Tuesday, March 3, 2009

VIPEs -- Everything Old is New Again for Venture Capital

If you are looking for what's hot in venture capital investments, look no farther than VIPEs. All of a sudden, I am seeing a number of VIPE deals either being done or being talked about. Although I am only a single data point, I am at least seeing a trend.

What is a VIPE you may ask? Well, I am glad you asked. More below the fold.

With IPOs, mergers and other traditional exit strategies on a sharp decline, particularly in the tech and biopharma industries, enterprising venture capitalists have had to adjust their expectations and have been looking for opportunities to invest in already-public companies that are dramatically undervalued as a result of the market downturn. These public companies, unable to obtain credit on favorable terms and faced with the market’s growing hostility towards secondary offerings and other more conventional types of financing, find themselves in dire need of capital in order to execute and grow their business plan. As a result, struggling public companies and eager venture capitalists have turned to VIPE financing transactions, that is Venture Investment in a Public Equity.

A VIPE is very similar to the more common PIPE transaction (Private Investment in Public Equity) -- an investor is buying shares of a public company, but the investment it is not made through a registered public offering. Instead, it is done as a private placement of some type, usually (for PIPEs) with the public company on the hook to do a public offering of the shares in the future.

In a typical PIPE transaction, the PIPE investor is focused on the trading volume and liquidity of the stock of the public company and has a short term horizon in which to sell and turn a profit. A VIPE transaction, on the other hand, is more often made with a longer term in mind, say two to three years or more. The venture capital firm is willing to invest in a public company, instead of its usual private company asset class, because of the potential returns the VC sees in the public equity long term. The heightened disclosure obligations of public companies make it an easy task for a venture capital firm to diligence a number of potential targets at a time, identify those which are sharply undervalued as a result of the current economic climate and/or have strong prospects for the future. The VC then make his investment at a 10-15% discount on market price -- typical of VIPE transactions.

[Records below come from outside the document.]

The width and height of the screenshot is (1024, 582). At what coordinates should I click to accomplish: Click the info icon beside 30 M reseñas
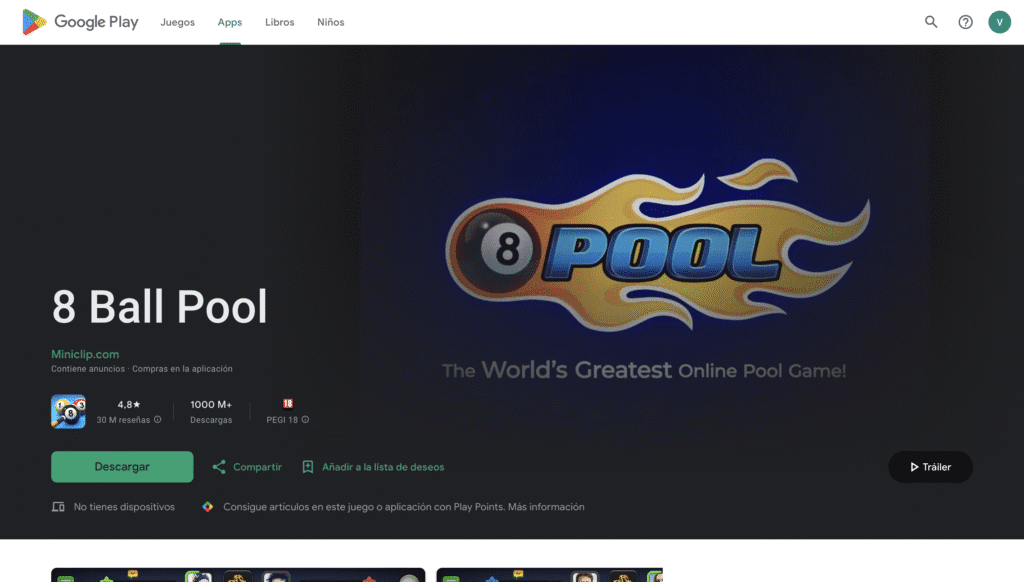(x=158, y=420)
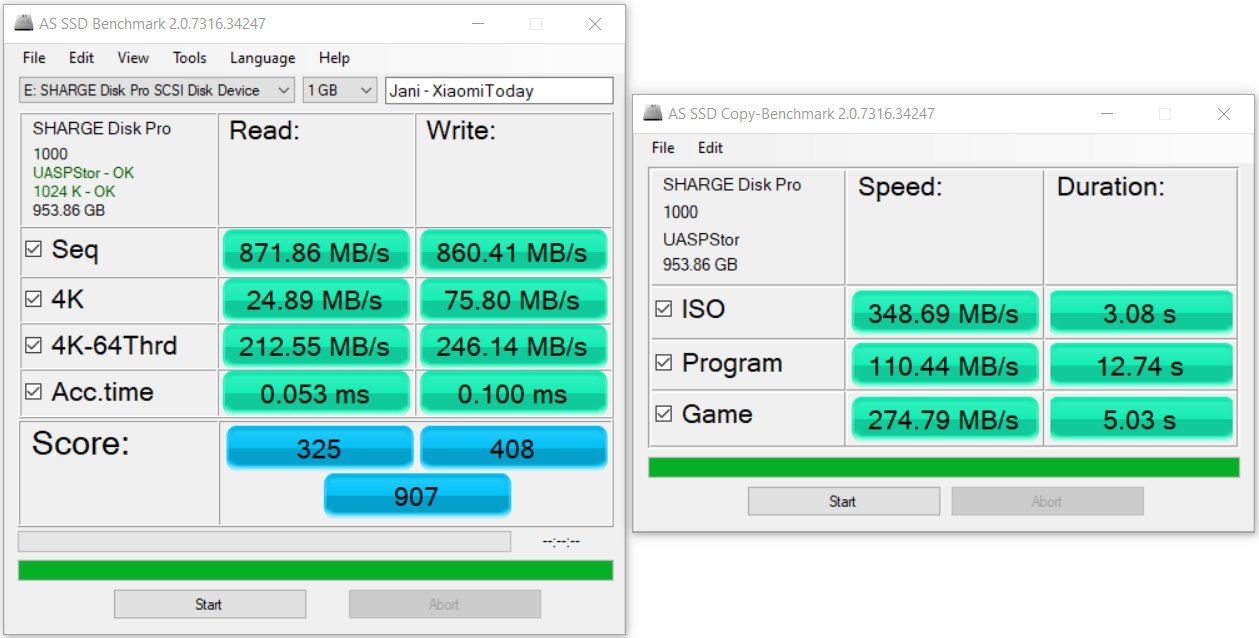Close the AS SSD Benchmark main window

click(595, 24)
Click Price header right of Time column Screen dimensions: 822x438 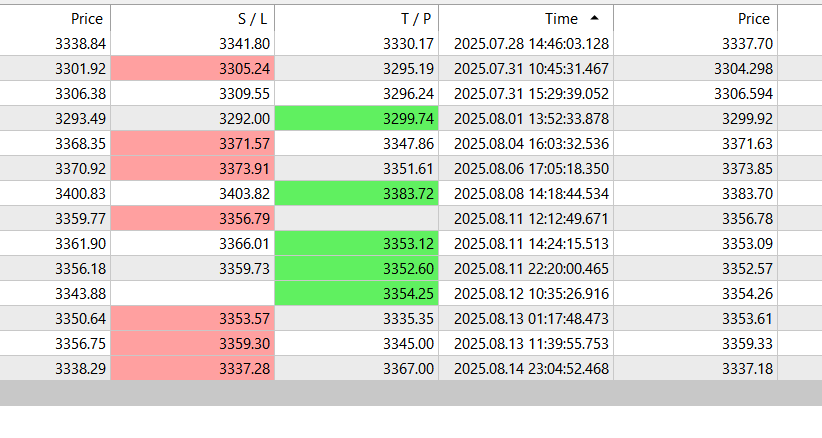(753, 19)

A potential sticking point for some VIPE deals comes up in transactions where the VC, used to receiving the rights and protections typical in private placements of preferred stock (such as a board seat, rights protections, etc.), attempts to get the same sort of protection from the public company in which they are making their VIPE investment. Trying to work these protections into a VIPE transaction presents a host of issues with federal securities laws, listing requirements and general corporate governance directives, and require creative drafting and approvals.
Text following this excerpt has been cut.